Si le salarié est dispensé de l’exécution de son préavis, il perçoit alors à ce titre, une indemnité compensatrice de préavis. L’activité partielle n’a alors aucune incidence.

Si le salarié exécute son préavis, il a droit à une indemnité de préavis calculée à partir de sa durée de travail, c’est-à-dire :

— soit la durée légale ou conventionnelle de travail pour les salariés à temps plein ;
— soit la durée fixée au contrat pour les salariés à temps partiel.

L’employeur doit donc verser le salaire habituel sans aucune prise en charge au titre de l’activité partielle.

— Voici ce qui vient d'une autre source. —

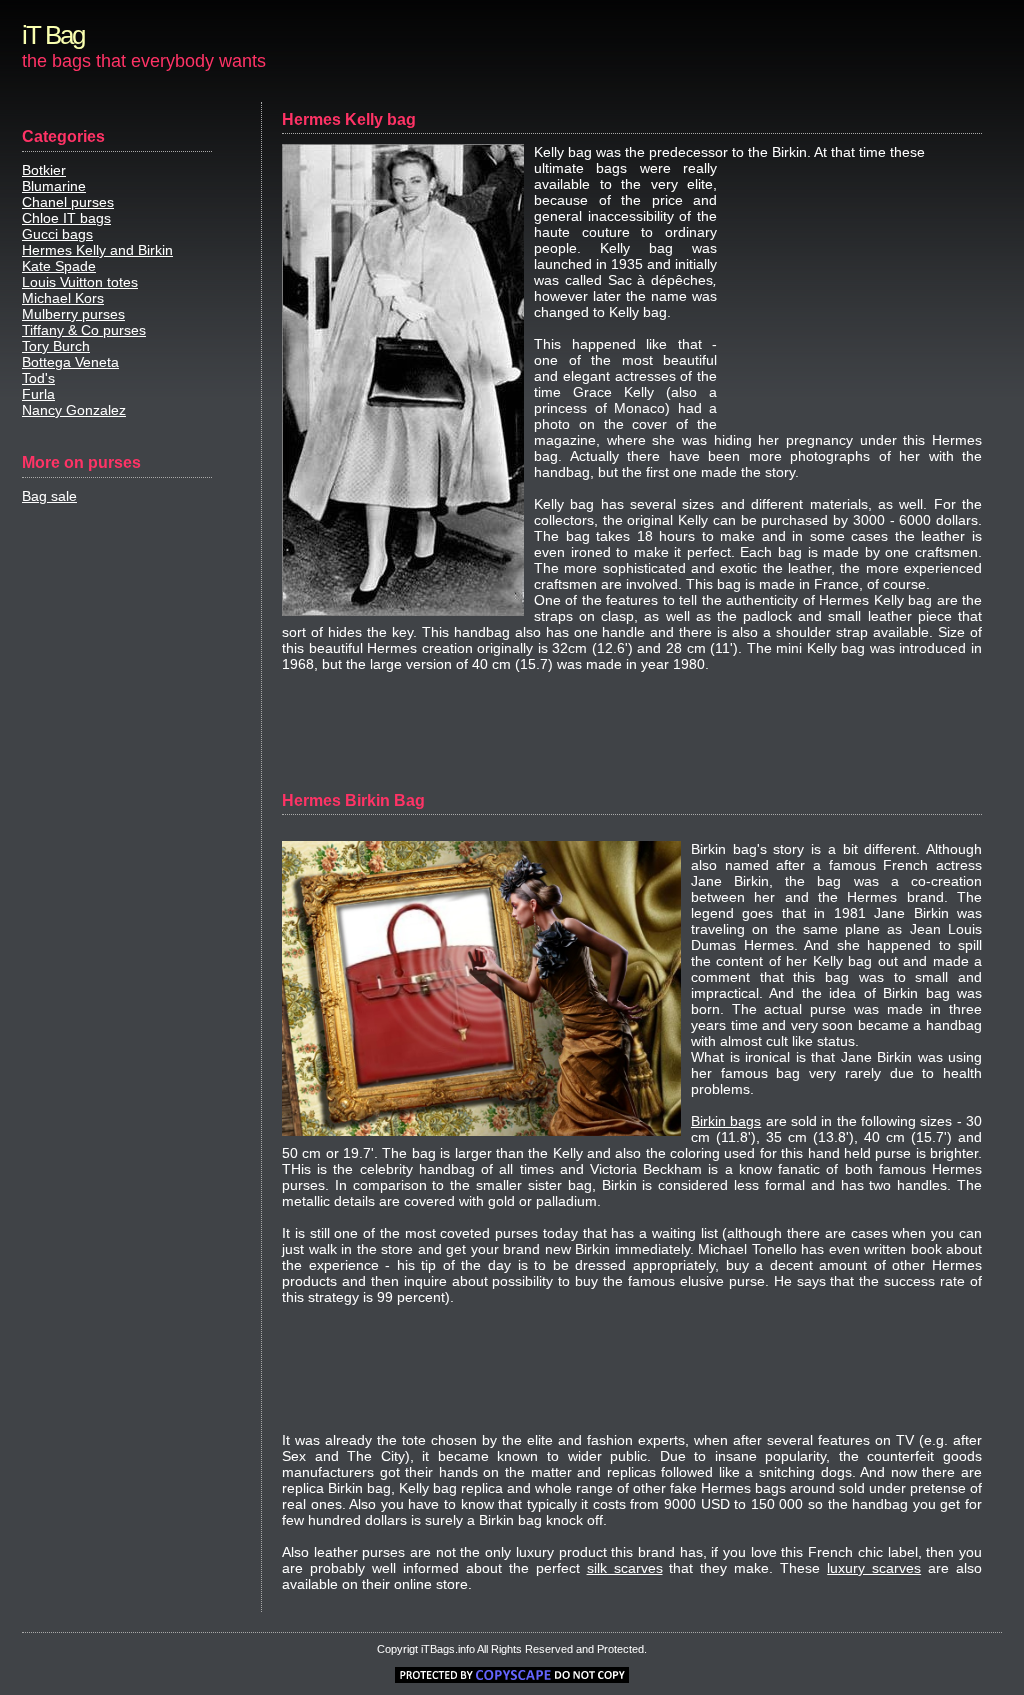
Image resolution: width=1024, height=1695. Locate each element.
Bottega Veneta (70, 362)
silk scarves (625, 1568)
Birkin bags (726, 1121)
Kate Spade (59, 266)
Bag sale (49, 496)
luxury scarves (874, 1568)
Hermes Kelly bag (349, 119)
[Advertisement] (857, 295)
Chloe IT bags (66, 218)
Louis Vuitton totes (80, 282)
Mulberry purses (73, 314)
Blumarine (54, 186)
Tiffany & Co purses (84, 330)
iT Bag (53, 35)
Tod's (38, 378)
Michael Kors (63, 298)
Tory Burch (56, 346)
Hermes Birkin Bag (353, 800)
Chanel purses (68, 202)
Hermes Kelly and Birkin (97, 250)
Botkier (44, 170)
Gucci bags (57, 234)
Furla (38, 394)
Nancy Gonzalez (74, 410)
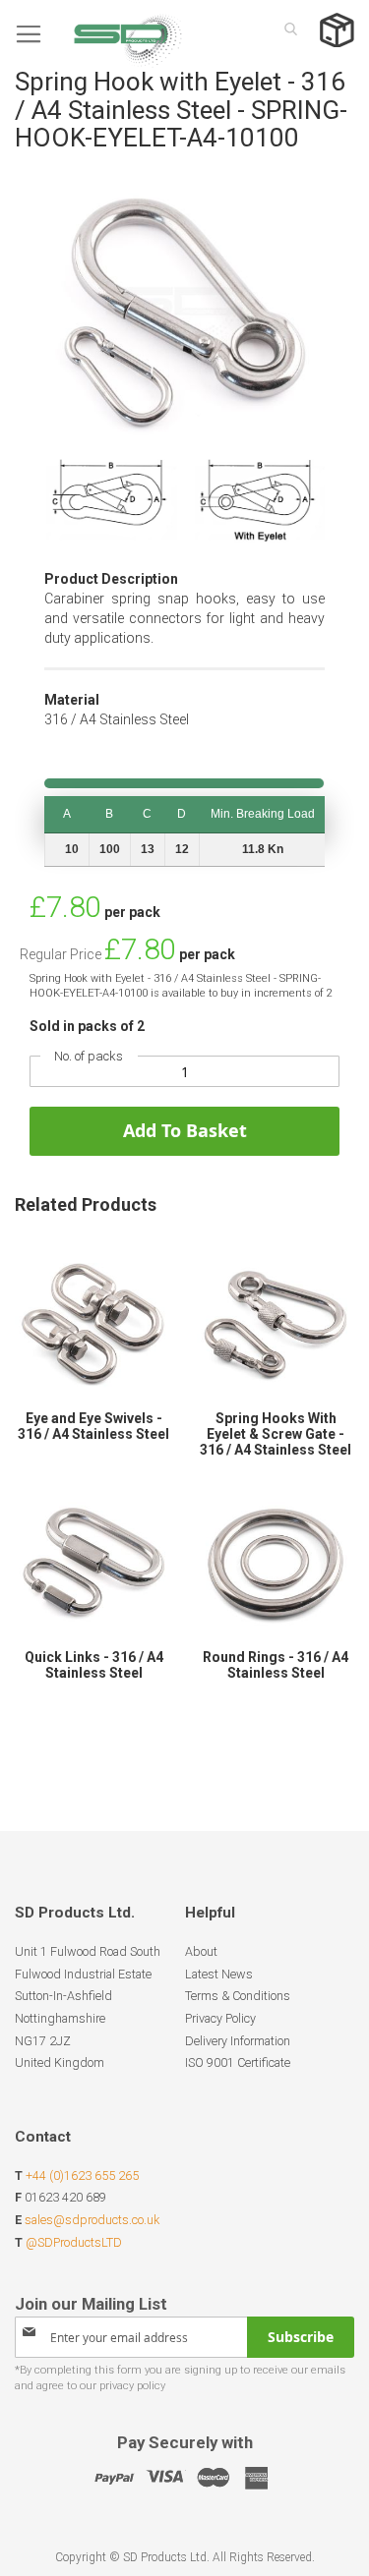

- Un jour férié qui aurait dû être travaillé (Lundi de Pâques par exemple) sera indemnisé au titre de l’activité partielle comme n’importe quel autre jour compris dans une telle période.

- Concernant les salariés employés par des particuliers employeurs, il a été mis en place par les pouvoirs publics une mesure exceptionnelle d’indemnisation des heures prévues non travaillées par les salariés au cours du mois de mars.

Si les particuliers employeurs ne peuvent pas assumer le coût des heures non effectuées, ils peuvent bénéficier de la mesure exceptionnelle d’indemnisation.

Dans ce cadre, la procédure à suivre est la suivante :

- L’employeur déclare et rémunère dans un premier temps les heures réellement effectuées par son salarié pour le mois de mars
Ensuite, l’employeur déclare les heures prévues mais non effectuées par son salarié au cours du mois de mars.

- Le service communique le montant de l’indemnisation à verser au salarié, soit 80 % du montant net des heures non réalisées. L’employeur verse à son salarié le montant de l’indemnité.

Après étude, l’employeur est remboursé du montant de l’indemnité versée à son salarié.

En plus de cette indemnité à hauteur de 80% du montant net des heures prévues et non travaillées, l’employeur peut faire le choix de verser les 20 % complémentaires de la rémunération sous la forme d’un don solidaire.

Il faut noter que :

- L’employeur est remboursé du montant de l’indemnité,
- L’indemnité n’est pas éligible au crédit d’impôt pour l’emploi d’un salarié à domicile,
- Le montant versé n’est pas soumis aux prélèvements sociaux employeur et salarié,
- L’indemnité versée figurera sur la déclaration d’impôt sur les revenus du salarié.